DO THIS -
Can you echo every one of the rows below word for word, leaving the pictures out?

MATERIAL PROVIDED -
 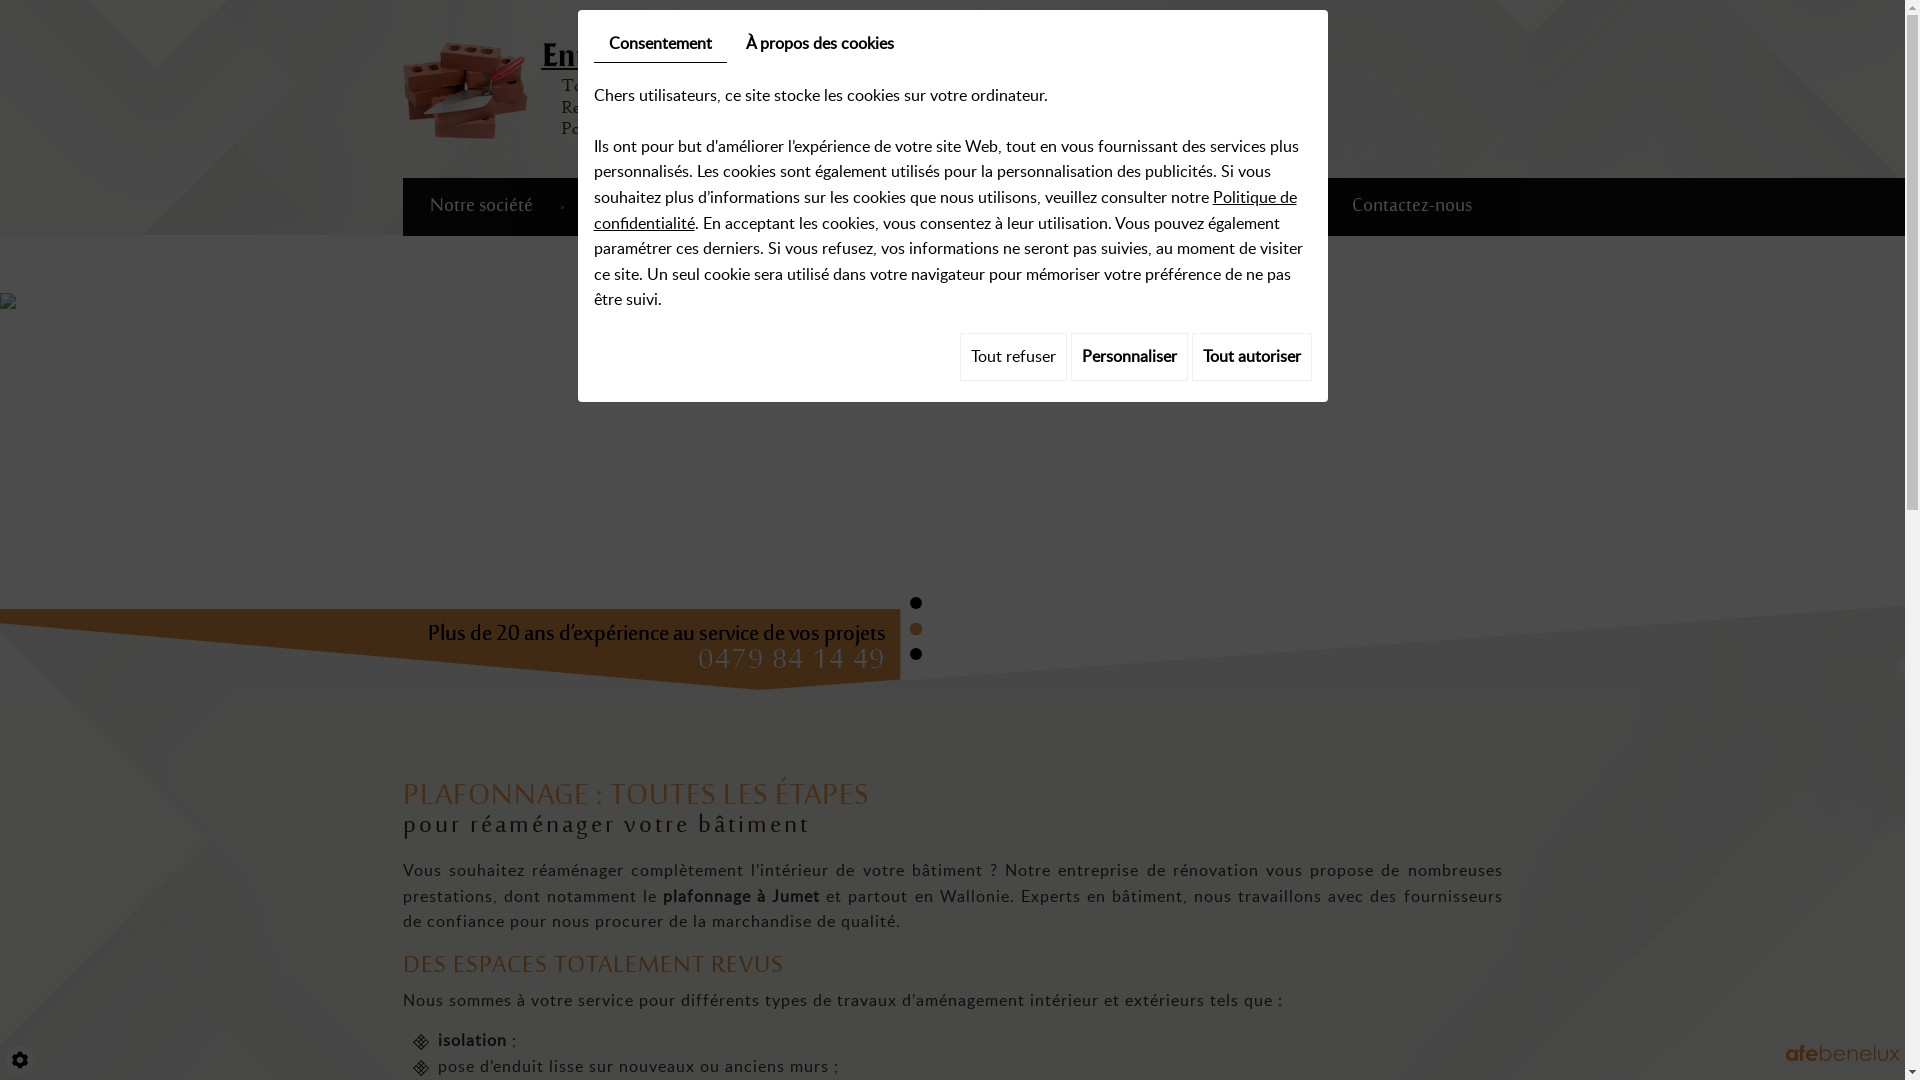 What do you see at coordinates (660, 44) in the screenshot?
I see `'Consentement'` at bounding box center [660, 44].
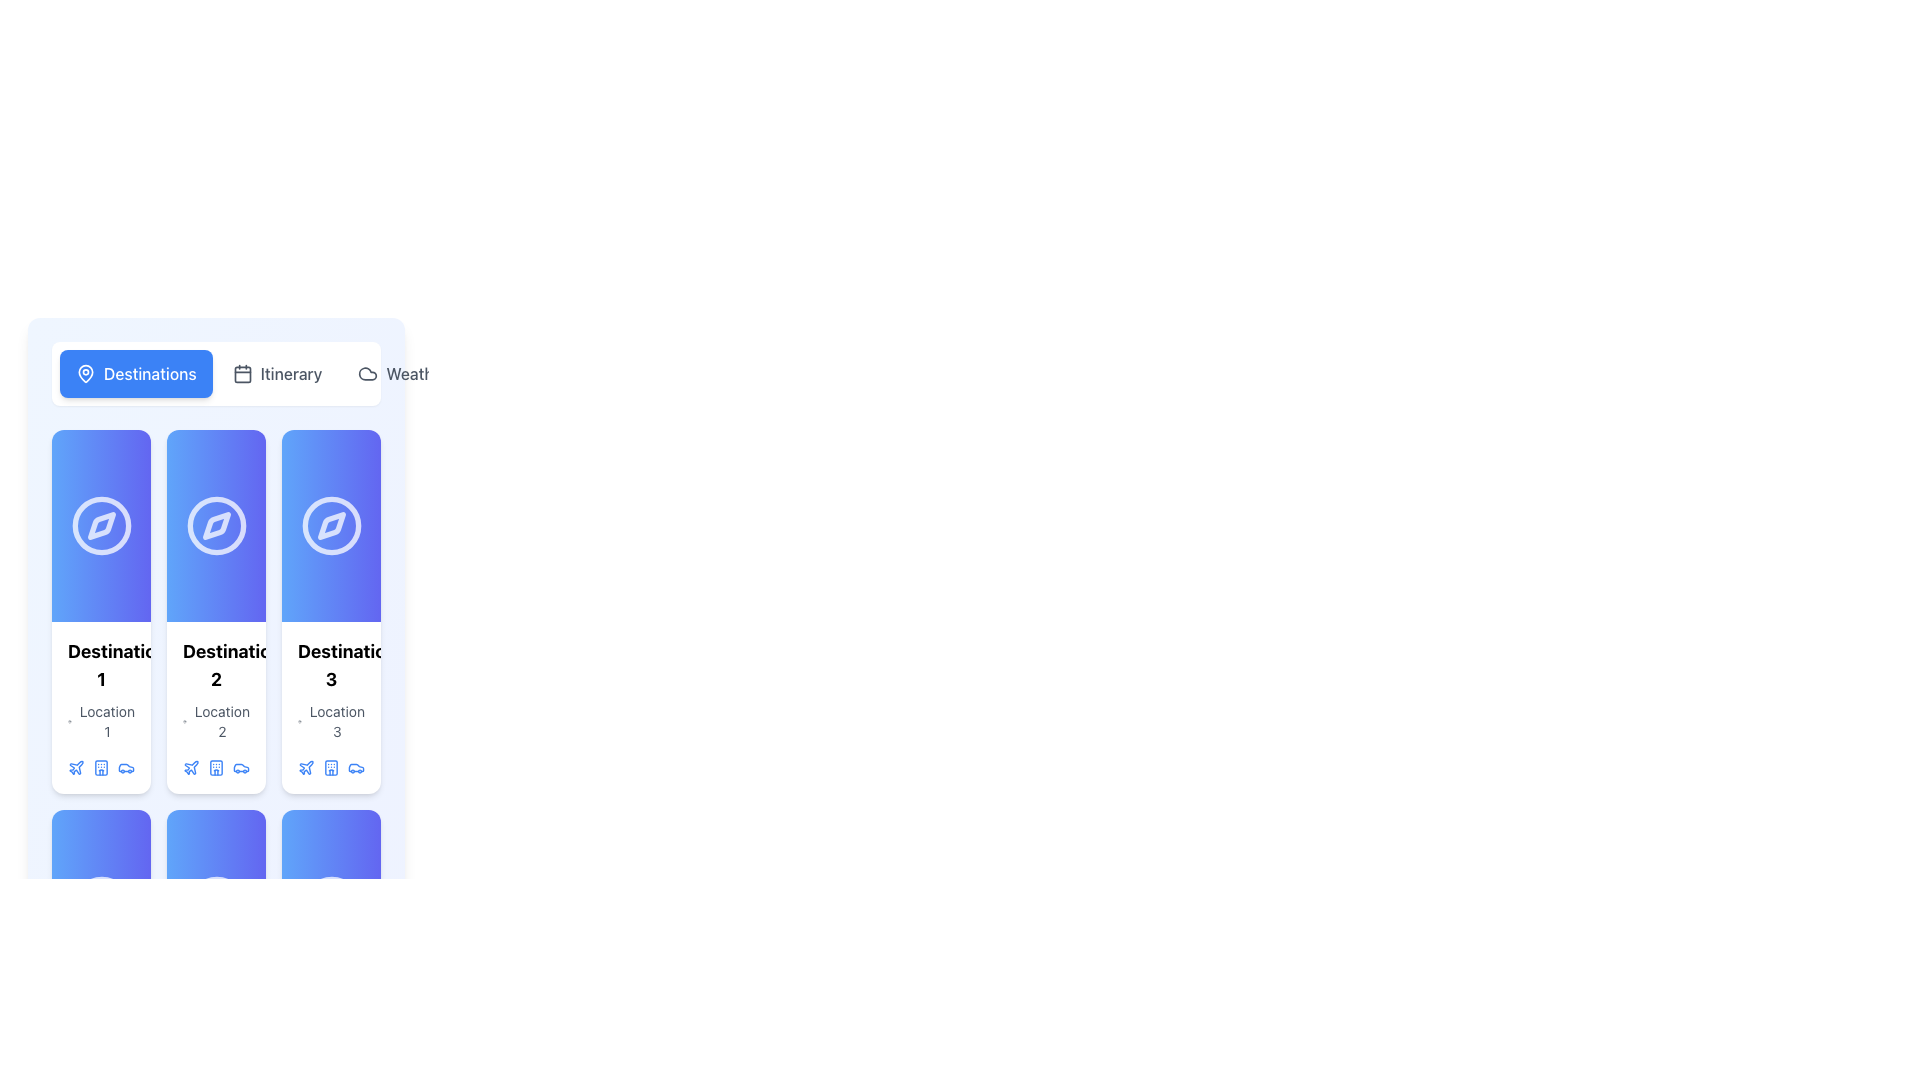 The height and width of the screenshot is (1080, 1920). What do you see at coordinates (331, 721) in the screenshot?
I see `the displayed content of the Text label located below the main heading of 'Destination 3' in the vertically arranged group` at bounding box center [331, 721].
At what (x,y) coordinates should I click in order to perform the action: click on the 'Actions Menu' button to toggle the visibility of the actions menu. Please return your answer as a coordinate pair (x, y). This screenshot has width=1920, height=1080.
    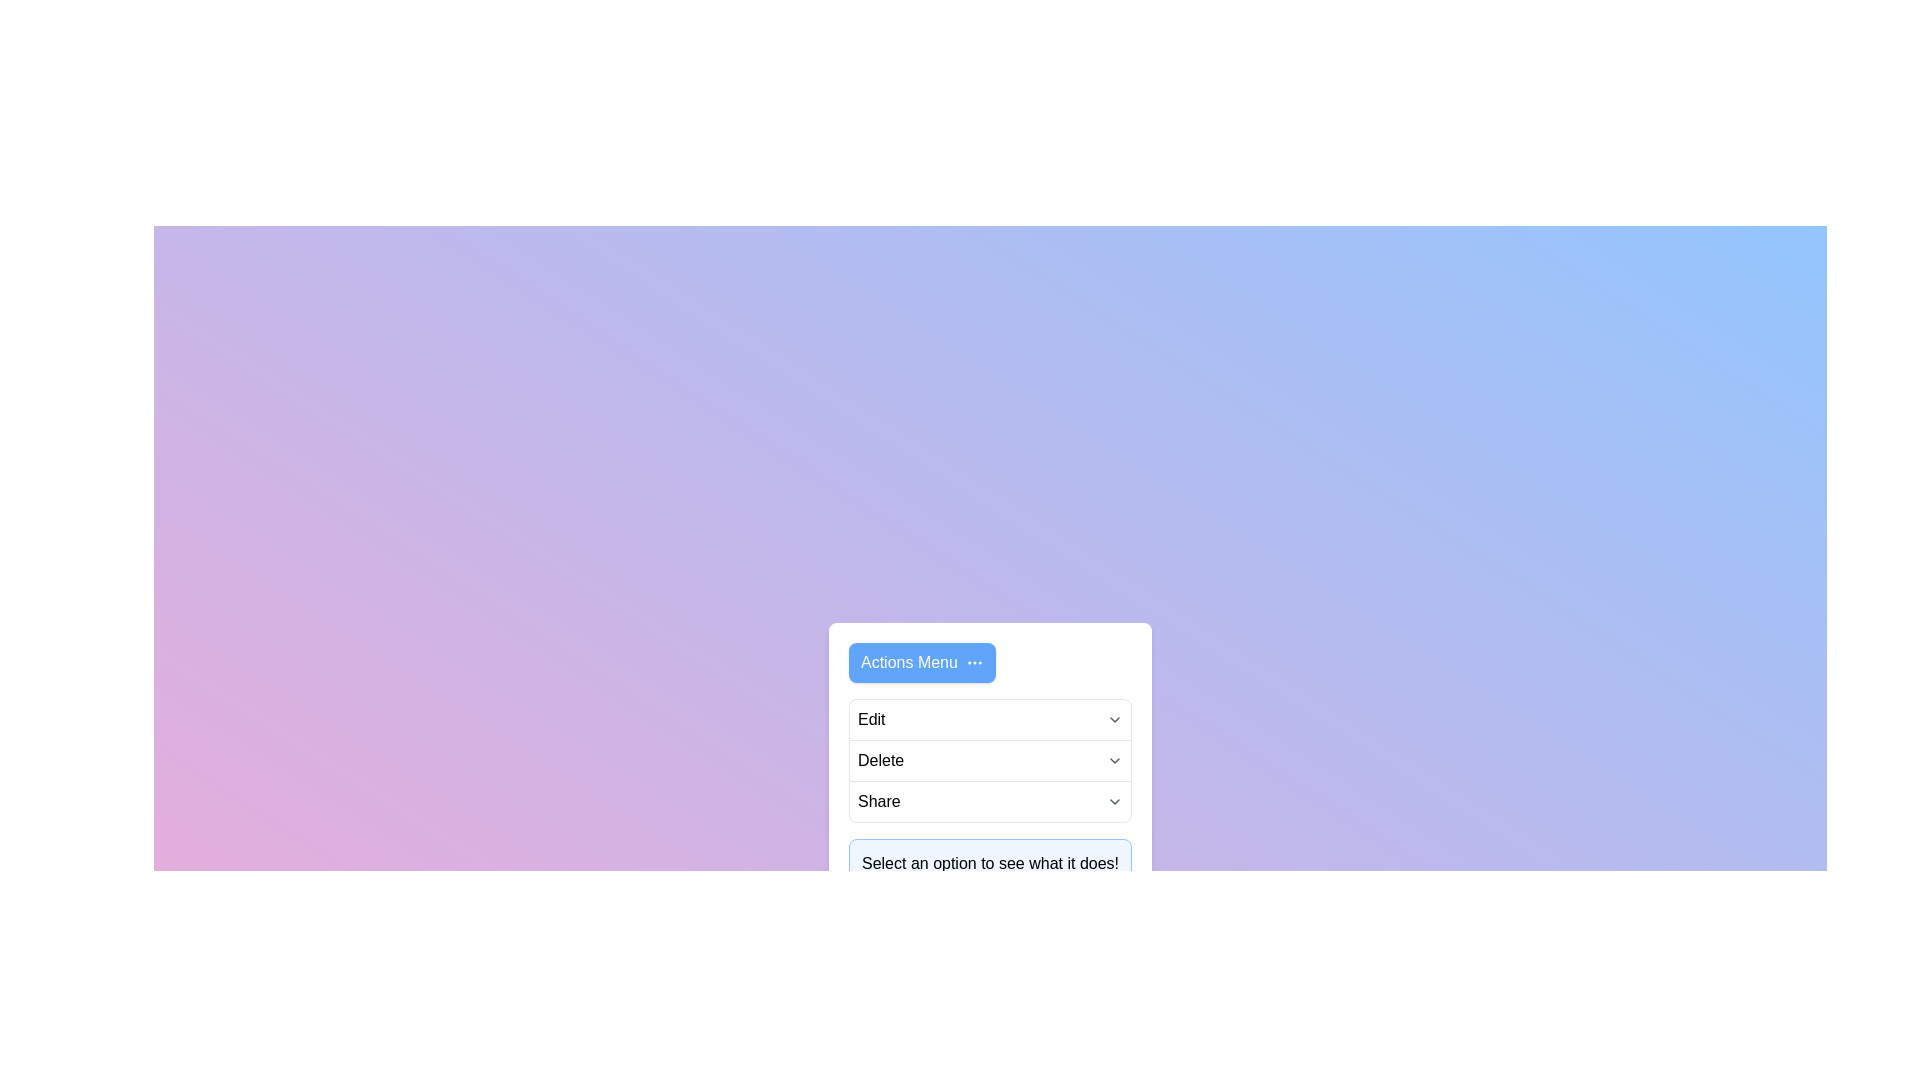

WRITTEN RESPONSE -
  What do you see at coordinates (660, 44) in the screenshot?
I see `'Consentement'` at bounding box center [660, 44].
 The height and width of the screenshot is (1080, 1920). What do you see at coordinates (331, 721) in the screenshot?
I see `the displayed content of the Text label located below the main heading of 'Destination 3' in the vertically arranged group` at bounding box center [331, 721].
At what (x,y) coordinates should I click in order to perform the action: click on the 'Actions Menu' button to toggle the visibility of the actions menu. Please return your answer as a coordinate pair (x, y). This screenshot has width=1920, height=1080.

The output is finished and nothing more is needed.